The notification list, which is released fortnightly by HMRC, contains pension schemes that have told the department that they meet conditions to be a Rops.
Unsurprising move
David White, managing director of QB Partners, says HMRC often removes schemes from the list without warning, so the Hong Kong development has not come as a surprise for industry commentators.
“HMRC have an ongoing review process whereby they look to ensure that overseas pension schemes are meeting their requirements,” White said.
“If schemes do not meet HMRC’s requirements HMRC can remove them from the list and this does happen fairly regularly,” he said.
White said schemes can be reinstated to the list once they address the shortfall in the HMRC requirements.
Common shortfall
Because all 19 schemes in Hong Kong have been removed from the list, White says this suggest that HMRC has identified a shortfall in requirements that is common across all schemes.
“One of the biggest reasons that Rops schemes in other jurisdictions have been removed from the HMRC list is because they did not meet the Pension Age Test,” White said.
This rule was brought in following the introduction of pension freedoms in the UK in 2015 and requires that all overseas pension schemes to confirm that they would not allow pension benefits to be paid before age 55.
“I do have some familiarity with Hong Kong pension schemes and as far as I am aware they have all amended their rules to state that benefits in respect of transfer from UK pensions cannot be paid before age 55, so I do not think that this will be the reason for the removal of the schemes,” he said.
If HMRC have not removed the schemes due to the pension age test, White said he could only speculate as to why HMRC had removed Hong Kong schemes from the list.
“One of the Rops requirements is that the overseas scheme must comply with local regulation so this may be a reason why the Hong Kong schemes have been removed from the list,” White said.
Simon Harrall says:
David, the age test has been met for Hong Kong.

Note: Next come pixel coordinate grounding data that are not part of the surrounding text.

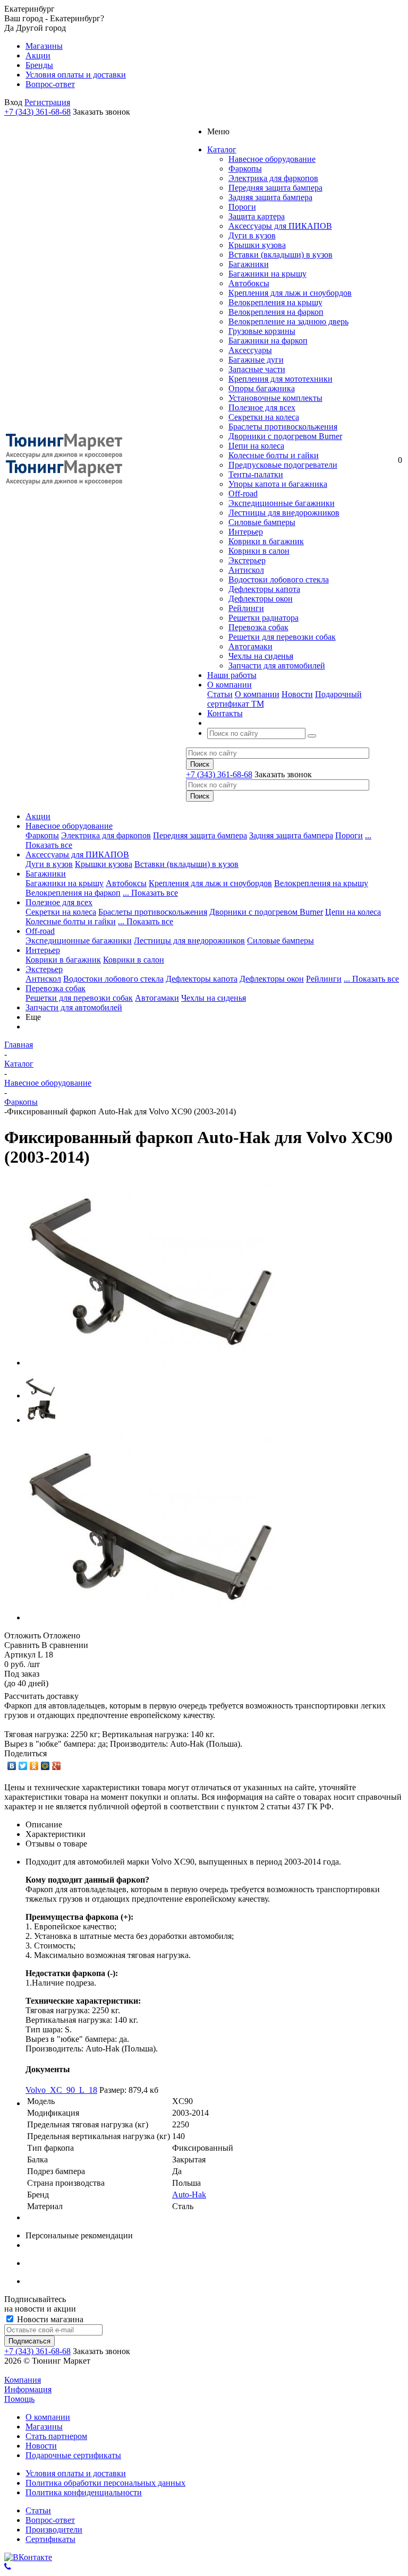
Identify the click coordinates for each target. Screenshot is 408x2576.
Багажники (248, 264)
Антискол (246, 569)
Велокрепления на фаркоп (276, 311)
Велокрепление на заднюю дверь (288, 321)
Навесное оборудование (272, 159)
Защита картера (256, 216)
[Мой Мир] (45, 1766)
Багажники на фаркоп (268, 340)
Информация (28, 2389)
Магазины (44, 2426)
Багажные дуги (256, 359)
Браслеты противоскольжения (282, 426)
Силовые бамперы (261, 522)
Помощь (19, 2398)
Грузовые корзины (261, 331)
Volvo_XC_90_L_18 (61, 2089)
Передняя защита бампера (275, 187)
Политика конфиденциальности (84, 2492)
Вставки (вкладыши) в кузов (280, 254)
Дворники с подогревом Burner (285, 436)
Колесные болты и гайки (273, 455)
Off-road (243, 493)
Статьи (220, 694)
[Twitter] (23, 1766)
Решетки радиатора (263, 617)
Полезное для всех (261, 407)
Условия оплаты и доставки (76, 2473)
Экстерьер (247, 560)
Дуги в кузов (252, 235)
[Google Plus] (56, 1766)
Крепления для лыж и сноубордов (290, 292)
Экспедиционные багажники (281, 503)
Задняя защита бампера (270, 197)
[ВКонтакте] (12, 1766)
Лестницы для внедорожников (283, 512)
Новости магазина (49, 2319)
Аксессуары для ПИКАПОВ (280, 225)
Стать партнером (56, 2436)
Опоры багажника (261, 388)
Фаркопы (245, 168)
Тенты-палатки (255, 474)
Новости (297, 694)
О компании (257, 694)
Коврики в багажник (266, 541)
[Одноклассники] (34, 1766)
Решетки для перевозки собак (282, 636)
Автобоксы (248, 283)
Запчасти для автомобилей (276, 665)
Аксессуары (250, 350)
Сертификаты (50, 2539)
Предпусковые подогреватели (282, 464)
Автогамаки (250, 646)
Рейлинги (246, 608)
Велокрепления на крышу (275, 302)
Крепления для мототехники (280, 378)
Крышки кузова (257, 245)
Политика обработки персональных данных (105, 2482)
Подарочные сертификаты (73, 2455)
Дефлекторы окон (260, 598)
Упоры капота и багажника (277, 483)
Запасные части (256, 369)
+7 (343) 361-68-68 (37, 111)
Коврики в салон (259, 550)
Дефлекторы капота (264, 589)
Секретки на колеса (263, 417)
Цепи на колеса (256, 445)
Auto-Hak (189, 2194)
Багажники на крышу (267, 273)
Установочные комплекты (275, 397)
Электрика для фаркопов (273, 178)
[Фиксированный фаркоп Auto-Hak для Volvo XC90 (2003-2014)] (150, 1362)
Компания (22, 2379)
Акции (38, 816)
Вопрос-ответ (50, 2520)
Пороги (242, 206)
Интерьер (245, 531)
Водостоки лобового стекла (278, 579)
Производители (54, 2529)
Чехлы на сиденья (260, 655)
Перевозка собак (258, 627)
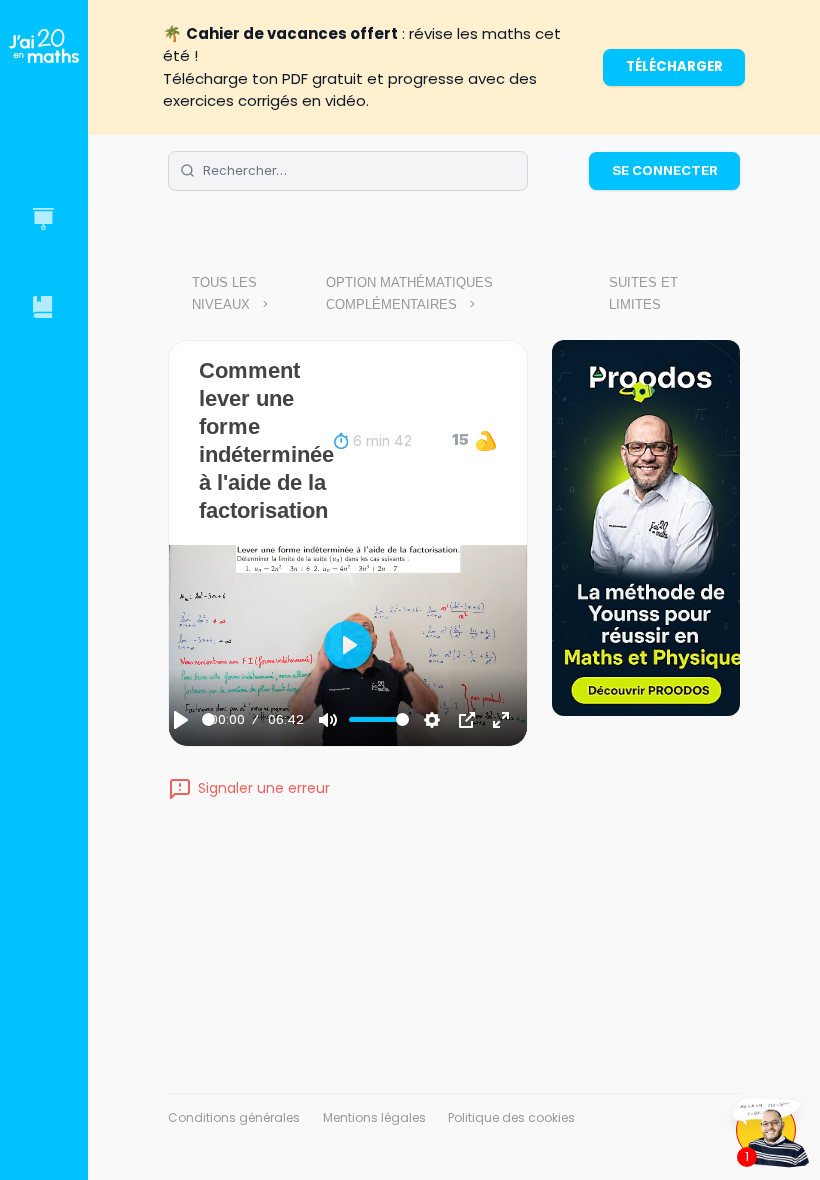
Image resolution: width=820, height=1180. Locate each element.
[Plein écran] (501, 720)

As the person who put the majority of the HK ORSO pensions on the list, in fact all bar 4, I am aware of the main reason, which has nothing to do with the pension age test.
I only drafted and issued the regulatory forms for subsequent approval at HK level and HMRC notification, ( “the car manufacturer not the driver”, if you like), however I feel sorry for the vast majority of the HK ORSO/QROPS which I established where they are bona fide workplace pensions. Those cases deserve to be re-instated and I believe they will be, as for example GBST and others which are proper company pensions where people work for the companies that sponsor the schemes and therefore are members of the legitimate pension schemes. The rest I have no idea about…………….!
Bethell Codrington says:
Perhaps if anyone read the Mandatory Provident Fund Schemes Authority (HK) press release in August 2017, the removal of HK QROPS will not be a surprise.

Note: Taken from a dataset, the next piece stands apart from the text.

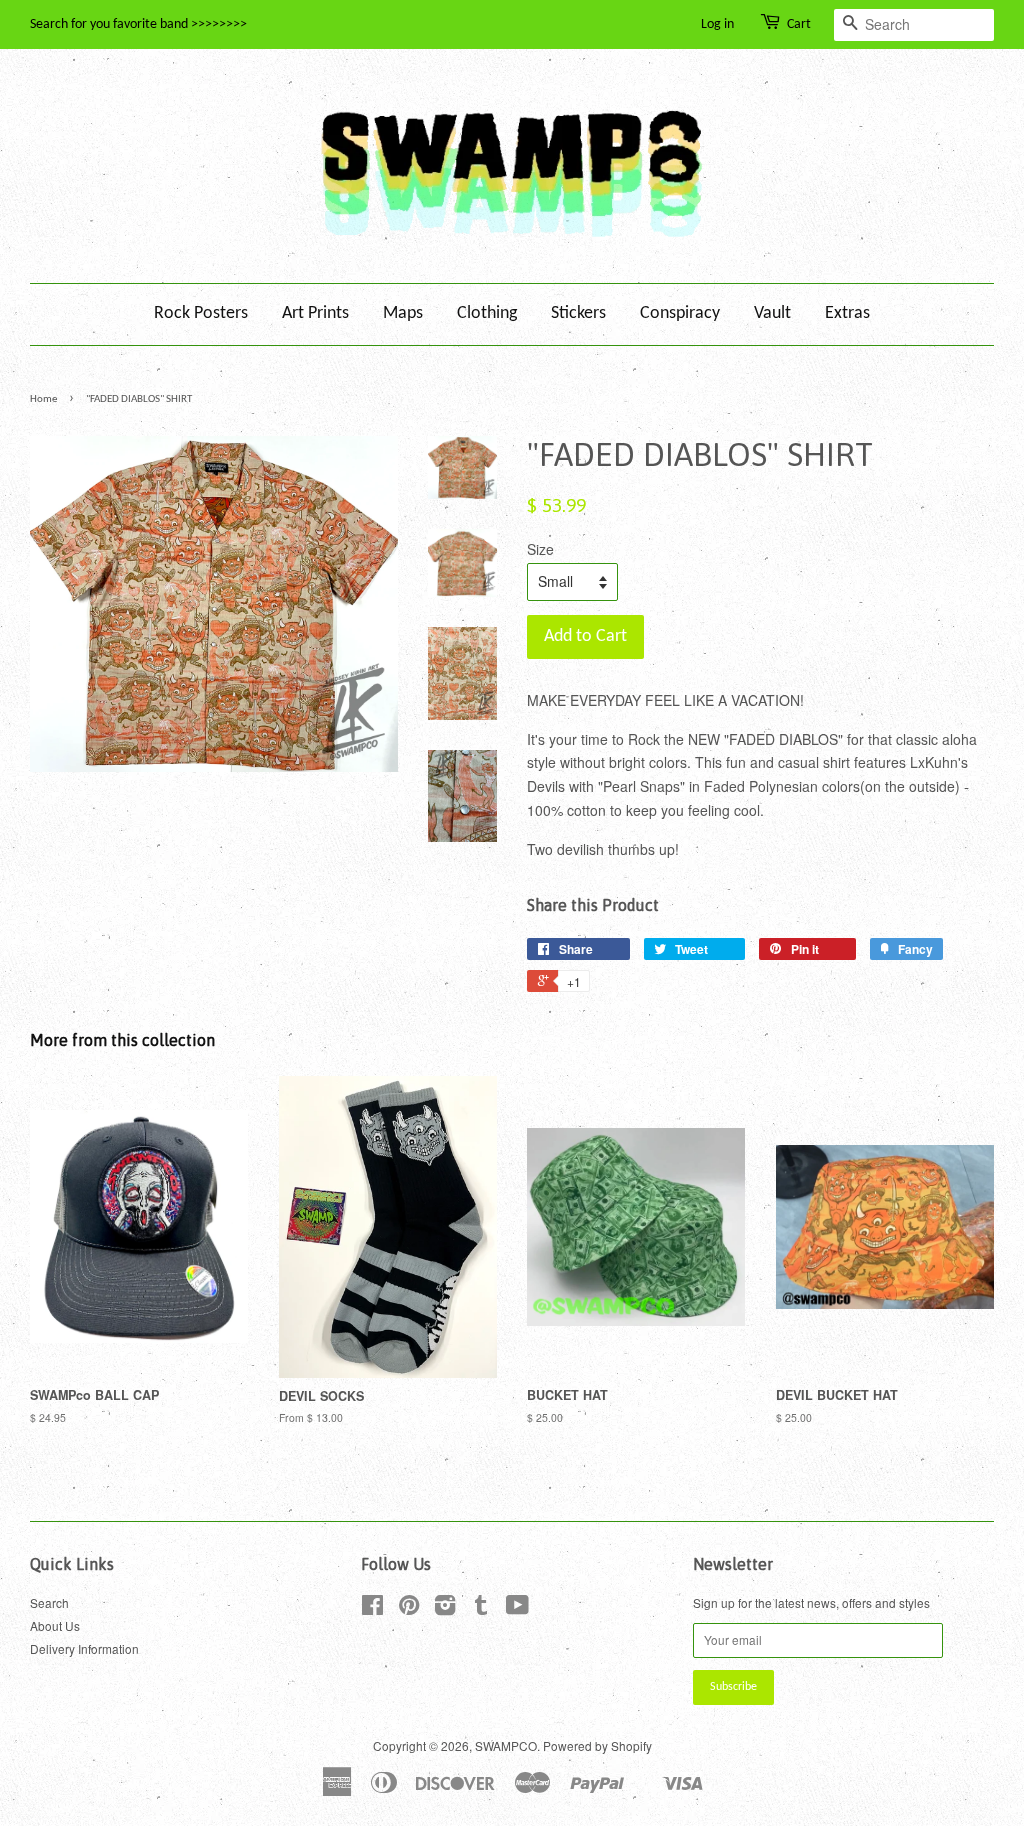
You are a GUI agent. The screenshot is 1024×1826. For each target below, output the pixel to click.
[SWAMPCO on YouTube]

It’s final paragraph states:
“If you are invited to invest or enrol in an ORSO Scheme the relevant employer of which is not your actual employer, you should refuse the invitation and where appropriate report the incident to MPFA via our hotline”.

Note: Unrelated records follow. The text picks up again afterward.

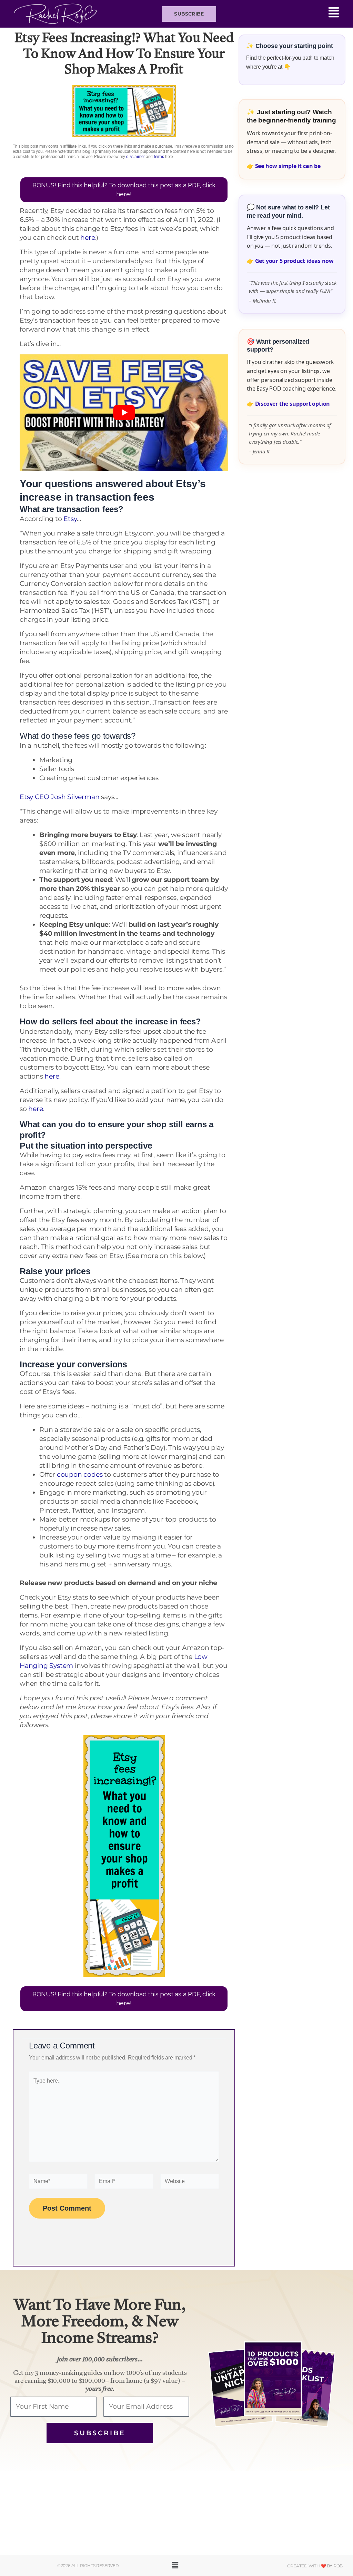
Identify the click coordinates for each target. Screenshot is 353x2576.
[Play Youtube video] (124, 412)
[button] (281, 13)
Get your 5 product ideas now (294, 261)
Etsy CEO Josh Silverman (59, 797)
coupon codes (80, 1474)
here (87, 238)
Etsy (70, 519)
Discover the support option (292, 403)
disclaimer (135, 156)
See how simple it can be (288, 166)
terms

This dispels some of the myths peddled by some providers and was the reason why the original Beasley QROPS was withdrawn in 2008. That update regulations and the OTC charge make HK pretty unsuitable this type of activity.
Simon Harrall says:
Bethel good comments and I agree about the non real employment comment but all the legitimate firms that have them are fine. Real work place pensions of which 90% of the HMRC list was made up of should remain recognized, as indeed the MPFA have been fully appraised thereof.